4.1. Spot Trading Volume and Stock Return Volatility
Initially, we estimate Equations (1) and (4) with the spot trading
volumes as the only activity variable. These empirical results are
reported in the first column of the Table 1. As the table reports that
all of the estimated coefficients for daily dummies are significant,
indicating that the model has adequately captured the seasonal effects.
Estimated coefficient on the unexpected component of the trading volume
is positive and highly significant. Moreover, this coefficient is also
larger than the estimated coefficients on the expected trading volume
and the moving average volume. This implies that surprises (unexpected
component) in the spot trading volume convey more information, and thus
are more important in explaining equity volatility than either the
variations in the anticipated (expected trading volume and moving
average) level of trading activity. These results are in line with the
findings of many empirical studies conducted in other markets. For
instance, Patti (2008) finds positive relation of price volatility to
expected ah unexpected components of trading volume for the Indian stock
market. The author also documents that an unexpected component of
trading volume has greater impact on trading volume than the expected
volume.
4.2. SSFs Trading and Stock Price Volatility
As an initial econometric examination of the single stock futures
trading on the equity volatility of the underlying stocks in the spot
market, we include a dummy variable in Equation (4) that takes on a
value equal to one for post-SSFs period (two years time period, with
almost 500 observations for each stock), and equal to zero for the
pre-SSFs period, containing almost same number of observations compared
to post- SSFs period. We also allow the regression intercept and the
slope coefficients
on volume variables to shift subsequent to the introduction of the
SSFs trading.
Empirical results of Equation (4) are reported in the second column
of Table I. Notable result of this analysis is that the observed change
in the slope coefficient associated with the unanticipated spot trading
volume is negative and highly significant (at I percent significance
level). This implies that the spot volume shocks are associated with
smaller price movements subsequent to the introduction of the SSFs
trading. Similarly, the estimated coefficient for the slope dummy on the
moving average volume is negative though it is not statistically
significant. Again, this also implies a reduction in the magnitude of
the relation subsequent to the introduction of the SSFs. In contrast,
the estimated coefficient for the shift in the regression intercept
subsequent to the introduction of SSFs trading is negative and
statistically significant.
These findings are consistent with the view that stock return
volatility (equity volatility) has been reduced, and market depth (as
measured by the volume of shares required to move prices) has been
increased by the introduction of SSFs trading. There may have been other
changes in the overall financial and capital markets in Pakistan, or
even some of the sectors/stock specific factors, during the period
examined in the study, and these reductions in equity volatility need
not be solely attributable to the introduction of SSFs trading in
Pakistan's stock market.
4.3. SSFs Trading Activity Variables and Stock Price Volatility
Evidence on the relation between Single Stock Futures trading and
stock price volatility reported in the prior section is not entirely
conclusive, at least in part, because the introduction of single stock
futures trading constitutes but a single event. To further augment the
specificity of the evidence, this study further examines the relation
between stock price volatility and levels of futures trading activity by
including SSFs trading volume and open interest. (5) Following the
methodology adopted by Besseminder and Seguin (1992), for each trading
date, futures volume and open interest are summed across contracts to
obtain aggregate futures activity.
We again decompose each trading activity (spot trading volume, SSFs
trading volume and open interest) in to three additive components namely
moving average, expected and unexpected components using the same
methodology as discussed in the previous section. Empirical results of
estimating (4) with these activity series are reported in the Table 2.

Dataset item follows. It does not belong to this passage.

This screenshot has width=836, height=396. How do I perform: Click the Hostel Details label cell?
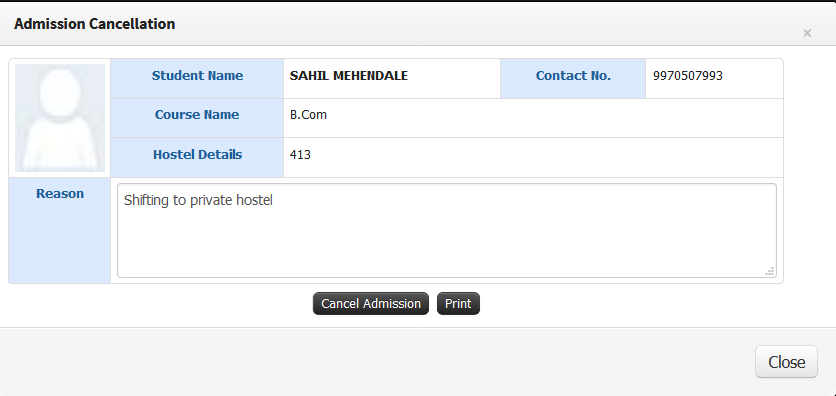tap(197, 157)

Inclusion of SSFs-trading variables does not change the sign of
coefficient estimates on the expected and unexpected components of the
spot-trading variables. The coefficient estimate for unexpected
SSFs-trading volume, like that for unexpected spot-trading volume, is
positive and significant, and is larger in magnitude that the
spot-trading volume coefficient. As Besseminder and Seguin (1992) points
out that, this positive coefficient implies that information shocks move
prices and generate trading in both markets.
Unlike the results for the expected (i.e., informationless)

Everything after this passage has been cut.